Guidance for Optimizing Data Architecture for Sustainability on AWS
Overview
How it works
These steps provide an overview of this architecture. For diagrams highlighting different aspects of this architecture, open the tabs below.
Data ingestion
This diagram shows a real-time and batch data ingestion pattern, and a database replication pattern with recommended AWS services that serve these capabilities.
Data storage
This diagram shows the storage layer with frequently accessed data stores for operational use, and two popular storage patterns for analytics use – the data lake and the data warehouse.
Data processing
Managed services
This diagram shows the data processing layers with different AWS services that could be used to process data in real-time or in batch processing mode. Use either managed services (option 1) or self-managed (option 2).

Self-managed
This diagram shows the data processing layers with different AWS services that could be used to process data in real-time or in batch processing mode. Use either managed services (option 1) or self-managed (option 2).

Data consumers
This diagram shows the data query and visualization layer with different AWS services that helps users to query and visualize data
Well-Architected Pillars
The architecture diagram above is an example of a Solution created with Well-Architected best practices in mind. To be fully Well-Architected, you should follow as many Well-Architected best practices as possible.
Operational Excellence
To swiftly respond to incidents and events, customize Amazon CloudWatch metrics, alarms, and dashboards. This service allows you to monitor the operational health of the Guidance and notify operators of faults.
Security
Resources deployed by this Guidance are protected by AWS Identity and Access Management (IAM) policies and principles. For example, authentication to services like Aurora, TimeStream, AWS IoT SiteWise, Amazon S3, and Amazon Redshift are managed by IAM. With IAM identity-based policies, administrators can set what actions users can perform, on which resources, and under what conditions.
Reliability
Amazon S3, Aurora, DynamoDB, and Amazon Redshift are built for data storage, backup, and recovery. We recommend using AWS Backup to back up TimeStream tables. And AWS IoT SiteWise uses the highly available and durable Amazon S3 for backups.
Performance Efficiency
This Guidance uses purpose-built services for each layer of its data architecture. For storage, it selects services based on access patterns (transactional, analytical), and frequency of access (hot, cold, archival). For data ingestion, it selects services based on data velocity (data streaming services, batch data ingestions). And for data processing, it selects services based on consumption patterns (real-time, batch). For query and visualization, it selects services based on personas (business insights consumers, data analysts, data engineers, and data scientists).

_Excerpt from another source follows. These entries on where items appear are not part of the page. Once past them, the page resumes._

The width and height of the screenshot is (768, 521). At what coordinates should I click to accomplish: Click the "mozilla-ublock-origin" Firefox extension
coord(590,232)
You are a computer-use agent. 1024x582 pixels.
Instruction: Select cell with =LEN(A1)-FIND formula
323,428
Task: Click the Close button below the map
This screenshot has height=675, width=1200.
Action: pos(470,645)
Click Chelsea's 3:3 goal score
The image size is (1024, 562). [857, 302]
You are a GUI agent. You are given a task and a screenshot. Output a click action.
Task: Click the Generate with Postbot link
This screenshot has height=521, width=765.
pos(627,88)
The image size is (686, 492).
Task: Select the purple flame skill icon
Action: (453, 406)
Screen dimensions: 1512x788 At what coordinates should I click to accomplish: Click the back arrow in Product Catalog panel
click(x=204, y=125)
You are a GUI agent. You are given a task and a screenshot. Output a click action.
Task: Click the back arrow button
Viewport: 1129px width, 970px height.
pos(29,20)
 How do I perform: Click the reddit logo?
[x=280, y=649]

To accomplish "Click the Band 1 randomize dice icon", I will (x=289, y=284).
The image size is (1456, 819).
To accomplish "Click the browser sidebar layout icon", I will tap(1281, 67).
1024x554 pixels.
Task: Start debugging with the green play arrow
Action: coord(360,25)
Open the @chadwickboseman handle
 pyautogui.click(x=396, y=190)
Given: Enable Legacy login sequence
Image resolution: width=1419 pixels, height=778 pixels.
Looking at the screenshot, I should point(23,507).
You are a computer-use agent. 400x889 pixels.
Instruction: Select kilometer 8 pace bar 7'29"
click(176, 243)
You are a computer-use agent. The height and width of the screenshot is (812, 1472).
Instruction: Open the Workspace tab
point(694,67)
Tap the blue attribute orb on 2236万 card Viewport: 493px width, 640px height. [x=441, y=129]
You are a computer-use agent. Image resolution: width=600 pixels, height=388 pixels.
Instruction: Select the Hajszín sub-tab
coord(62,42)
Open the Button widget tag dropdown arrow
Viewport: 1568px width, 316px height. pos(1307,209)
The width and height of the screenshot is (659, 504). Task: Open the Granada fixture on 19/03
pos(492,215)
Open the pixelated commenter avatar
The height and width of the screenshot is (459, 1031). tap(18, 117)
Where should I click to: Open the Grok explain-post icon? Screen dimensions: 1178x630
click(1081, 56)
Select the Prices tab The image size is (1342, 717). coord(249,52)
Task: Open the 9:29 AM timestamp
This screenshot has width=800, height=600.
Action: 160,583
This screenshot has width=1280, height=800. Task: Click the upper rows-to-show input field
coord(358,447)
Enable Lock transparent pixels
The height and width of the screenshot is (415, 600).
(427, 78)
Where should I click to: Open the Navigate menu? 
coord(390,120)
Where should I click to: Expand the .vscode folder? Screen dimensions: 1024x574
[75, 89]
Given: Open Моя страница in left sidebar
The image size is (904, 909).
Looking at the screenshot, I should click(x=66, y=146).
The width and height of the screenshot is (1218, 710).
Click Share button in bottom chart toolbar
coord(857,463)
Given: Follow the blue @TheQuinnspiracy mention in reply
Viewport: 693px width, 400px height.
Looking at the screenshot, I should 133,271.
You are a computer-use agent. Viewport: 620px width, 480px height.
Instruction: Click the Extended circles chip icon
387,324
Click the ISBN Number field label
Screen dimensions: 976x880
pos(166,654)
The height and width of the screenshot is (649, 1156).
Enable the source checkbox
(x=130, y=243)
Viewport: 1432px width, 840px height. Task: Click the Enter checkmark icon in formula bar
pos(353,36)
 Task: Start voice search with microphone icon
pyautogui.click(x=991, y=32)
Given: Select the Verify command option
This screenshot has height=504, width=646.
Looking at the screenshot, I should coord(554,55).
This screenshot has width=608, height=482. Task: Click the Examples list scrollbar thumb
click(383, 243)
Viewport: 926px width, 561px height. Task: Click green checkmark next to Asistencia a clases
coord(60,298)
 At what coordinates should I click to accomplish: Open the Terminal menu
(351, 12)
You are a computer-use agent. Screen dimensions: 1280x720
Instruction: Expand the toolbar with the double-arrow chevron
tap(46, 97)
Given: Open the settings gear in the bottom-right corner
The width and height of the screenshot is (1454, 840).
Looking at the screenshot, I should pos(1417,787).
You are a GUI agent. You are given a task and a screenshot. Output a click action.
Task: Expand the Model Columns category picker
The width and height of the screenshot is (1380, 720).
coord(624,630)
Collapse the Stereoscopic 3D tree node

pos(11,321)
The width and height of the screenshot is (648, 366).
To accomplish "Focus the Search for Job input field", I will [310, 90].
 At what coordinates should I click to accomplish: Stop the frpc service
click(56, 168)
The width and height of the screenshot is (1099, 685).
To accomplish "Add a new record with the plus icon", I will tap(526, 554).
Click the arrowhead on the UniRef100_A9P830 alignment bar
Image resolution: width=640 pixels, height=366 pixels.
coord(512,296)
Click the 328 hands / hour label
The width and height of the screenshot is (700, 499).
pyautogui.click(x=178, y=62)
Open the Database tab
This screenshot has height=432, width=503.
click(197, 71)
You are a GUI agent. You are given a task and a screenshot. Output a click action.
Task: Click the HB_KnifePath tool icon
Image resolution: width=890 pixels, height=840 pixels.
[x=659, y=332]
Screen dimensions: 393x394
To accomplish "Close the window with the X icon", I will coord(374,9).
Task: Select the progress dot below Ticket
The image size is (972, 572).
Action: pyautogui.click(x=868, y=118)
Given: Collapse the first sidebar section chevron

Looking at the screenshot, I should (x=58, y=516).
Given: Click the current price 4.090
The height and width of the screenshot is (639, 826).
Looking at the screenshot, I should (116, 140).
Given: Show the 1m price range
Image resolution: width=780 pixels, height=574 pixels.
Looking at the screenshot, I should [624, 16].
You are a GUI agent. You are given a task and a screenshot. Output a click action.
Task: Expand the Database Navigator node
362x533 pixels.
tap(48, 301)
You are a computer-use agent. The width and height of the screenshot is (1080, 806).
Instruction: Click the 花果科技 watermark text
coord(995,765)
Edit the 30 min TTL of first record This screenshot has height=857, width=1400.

You can use proxy metrics—metrics that best quantify the effect of any changes you make with the associated resources. Examples of proxy metrics include CPU Utilization, Memory Utilization, and Storage Utilization that you can use to measure and optimize this Guidance based on changes you make.
Cost Optimization
This Guidance uses serverless services that reduce compute costs on data ingestion and data processing by provisioning the appropriate resources and disposing resources when processes are not running. For storage, this Guidance recommends using serverless services such as Aurora for hot data storage, as well as cost-effective and scalable services for colder layers like Amazon S3.
Sustainability
This Guidance uses technologies based on data access and storage patterns. For frequently accessed data, it guides you to use hot storage layers supported by Aurora, TimeStream, DynamoDB, and AWS IoT SiteWise. For lower frequency or batch consumption, it guides you to use services for colder storage layers, like Amazon S3. For specialized access patterns, like aggregations on normalized tables, it uses Amazon Redshift.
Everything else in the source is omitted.